◆ Task objective ◆
Each record is to be given again without alteration.

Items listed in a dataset
==================================================
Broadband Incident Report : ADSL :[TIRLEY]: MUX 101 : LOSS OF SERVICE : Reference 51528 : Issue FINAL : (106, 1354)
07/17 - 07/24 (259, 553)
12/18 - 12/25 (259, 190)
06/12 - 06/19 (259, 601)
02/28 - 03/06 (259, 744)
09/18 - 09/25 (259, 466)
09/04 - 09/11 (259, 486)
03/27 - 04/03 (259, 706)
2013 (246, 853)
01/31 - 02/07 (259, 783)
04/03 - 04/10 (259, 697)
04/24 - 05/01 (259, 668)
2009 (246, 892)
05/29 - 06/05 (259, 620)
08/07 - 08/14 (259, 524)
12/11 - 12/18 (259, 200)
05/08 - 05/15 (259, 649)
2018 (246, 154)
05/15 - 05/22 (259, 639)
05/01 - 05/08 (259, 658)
==================================================
◆ Written answer ◆
Broadband Incident Report : ADSL :[TIRLEY]: MUX 101 : LOSS OF SERVICE : Reference 51528 : Issue FINAL : (106, 1354)
07/17 - 07/24 (259, 553)
12/18 - 12/25 (259, 190)
06/12 - 06/19 (259, 601)
02/28 - 03/06 (259, 744)
09/18 - 09/25 (259, 466)
09/04 - 09/11 (259, 486)
03/27 - 04/03 (259, 706)
2013 (246, 853)
01/31 - 02/07 (259, 783)
04/03 - 04/10 (259, 697)
04/24 - 05/01 (259, 668)
2009 (246, 892)
05/29 - 06/05 (259, 620)
08/07 - 08/14 (259, 524)
12/11 - 12/18 (259, 200)
05/08 - 05/15 (259, 649)
2018 (246, 154)
05/15 - 05/22 (259, 639)
05/01 - 05/08 (259, 658)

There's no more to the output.